The Doctrina Jacobi (Note: Διδασκαλία Ἰακώβου; Doctrina Jacobi; Sargis d'Aberga) is a Greek Christian polemical tract set in Carthage and written in Syria Palaestina. The composition of the document is generally dated to 634 or shortly afterwards. (Note: While some scholars, such as Sean W. Anthony and Déroche and Dagron have argued for datings several decades later, a majority agree with the c. 634 dating.)

It supposedly records a weeks-long discussion ending on July 13, 634, among Jews who have been forcibly baptized by order of the emperor. One of them, Jacob, has come to believe sincerely in Christianity; he instructs the rest about why they should also sincerely embrace their new faith. Halfway through, a Jewish merchant named Justus arrives and challenges Jacob to a debate. In the end, all of the participants are persuaded to embrace Christianity, and Jacob and Justus return east. In addition to several partial Greek manuscripts, the text survives in Latin, Arabic, Ethiopic and Slavonic translations.

==Content==
The text provides one of the earliest external accounts of Islam, presenting a significantly different Islamic historiography than found in traditional Islamic texts. It also shows Jacob comparing the Byzantine Empire to the fourth beast of the prophecy of Daniel from Judeo-Christian eschatology. Although not unfamiliar imagery, it is part of a series of Byzantine literature, from the early stages of the Islamic religion, of trying to reconcile Islam with the apocalyptic vision. Further examples of this are contained in the pseudo-Athanasian's Quaestiones ad Antiochum ducem, and the Quaestiones et responsiones attributed to Anastasius of Sinai.

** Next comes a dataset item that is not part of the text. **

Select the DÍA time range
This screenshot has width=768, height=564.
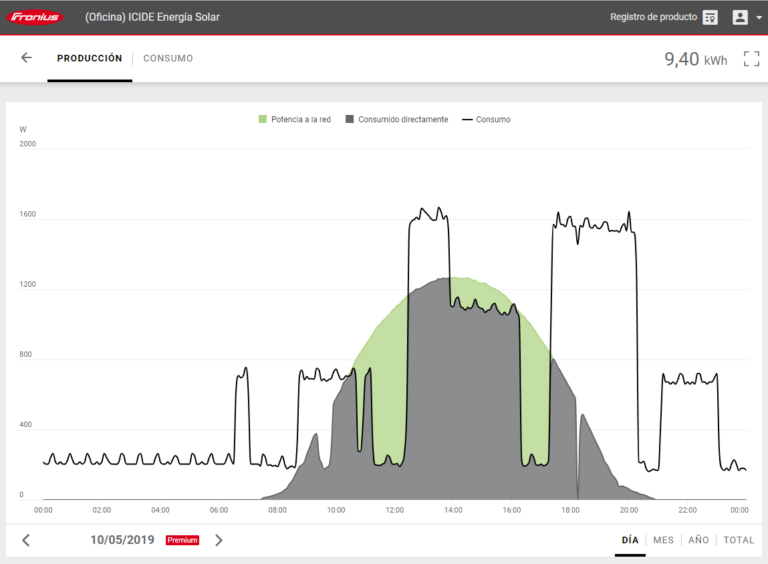tap(630, 540)
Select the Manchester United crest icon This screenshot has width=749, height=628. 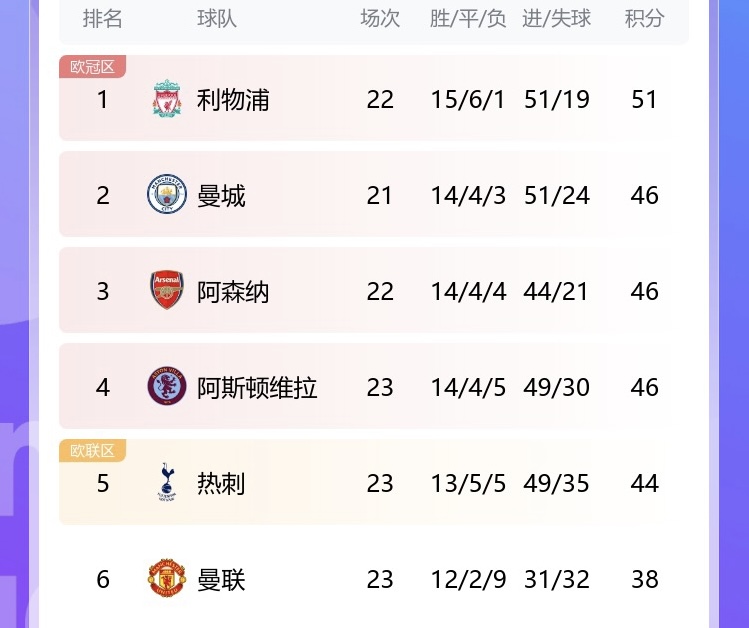pos(167,579)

It records a prophet in Arabia who was waging war. According to Crone, who has presented a highly disputed account of the period, the document contradicts the notion in Islamic tradition that the prophet Muhammad was dead at the time of the conquest of Palestine but agrees with some traditions of other peoples of the time.

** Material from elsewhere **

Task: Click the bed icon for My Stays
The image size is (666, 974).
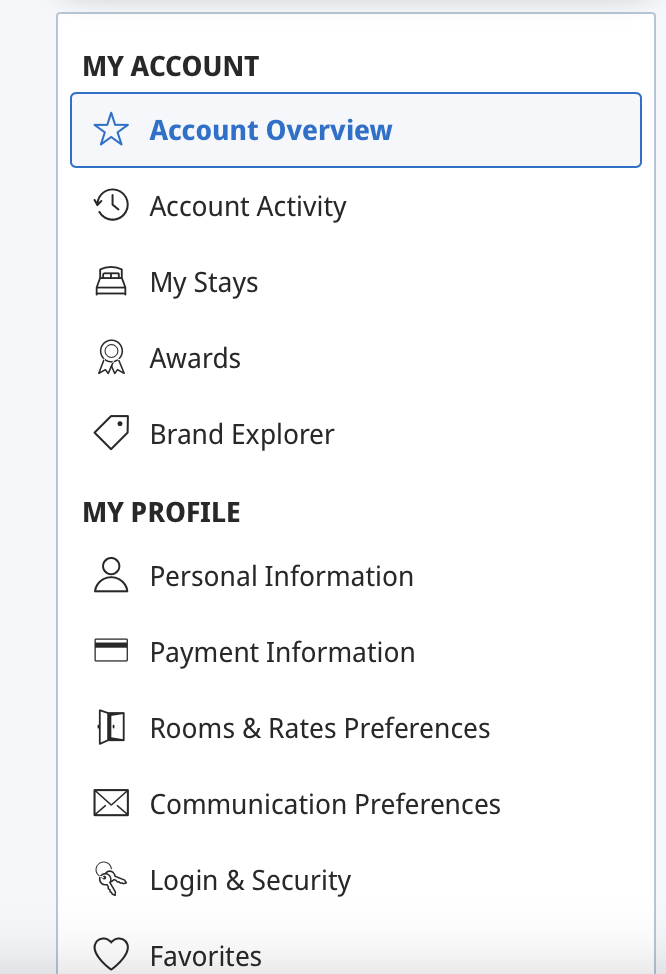Action: pyautogui.click(x=111, y=282)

When the candidatus [i.e., Sergios, commander of the Byzantine army in Palestine] was killed by the Saracens, I was at Caesarea and I set off by boat to Sykamina. People were saying "the candidatus has been killed," and we Jews were overjoyed. And they were saying that the prophet had appeared, coming with the Saracens, and that he was proclaiming the advent of the anointed one, the Christ who was to come. I, having arrived at Sykamina, stopped by a certain old man well-versed in scriptures, and I said to him: "What can you tell me about the prophet who has appeared with the Saracens?" He replied, groaning deeply: "He is false, for the prophets do not come armed with a sword. Truly they are works of anarchy being committed today and I fear that the first Christ to come, whom the Christians worship, was the one sent by God and we instead are preparing to receive the Antichrist. Indeed, Isaiah said that the Jews would retain a perverted and hardened heart until all the earth should be devastated. But you go, master Abraham, and find out about the prophet who has appeared." So I, Abraham, inquired and heard from those who had met him that there was no truth to be found in the so-called prophet, only the shedding of men's blood. He says also that he has the keys of paradise, which is incredible.

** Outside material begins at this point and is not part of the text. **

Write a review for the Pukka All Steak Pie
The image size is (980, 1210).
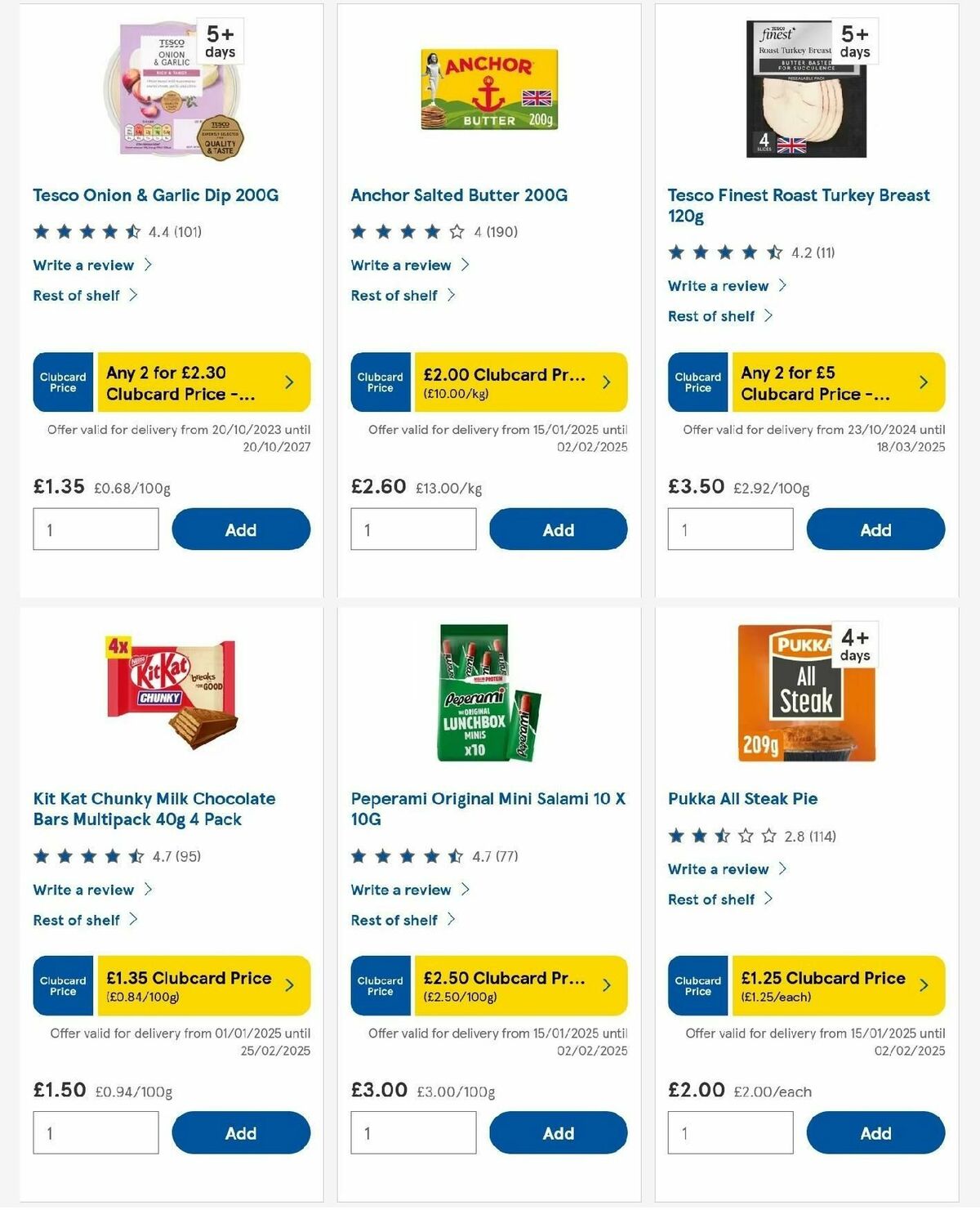(717, 869)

===Academic commentaries on the work===
- "What is significant here is the possibility that Jews and Arabs (Saracens) seem to be allied together during the time of the conquest of Palestine and even for a short time after"
- "To be sure, the picture given in the Doctrina Iacobi seems garbled, and many of its details disagree with the traditional account (for example, in seeming to describe the prophet as leading the armies of the Saracens himself). ... Yet one could hardly expect a Byzantine source from this early and turbulent period to get all the details right. Even later, most Byzantine sources displayed gross misunderstanding of matters Islamic, just as Muslim sources generally did of matters Byzantine." - Colin Wells.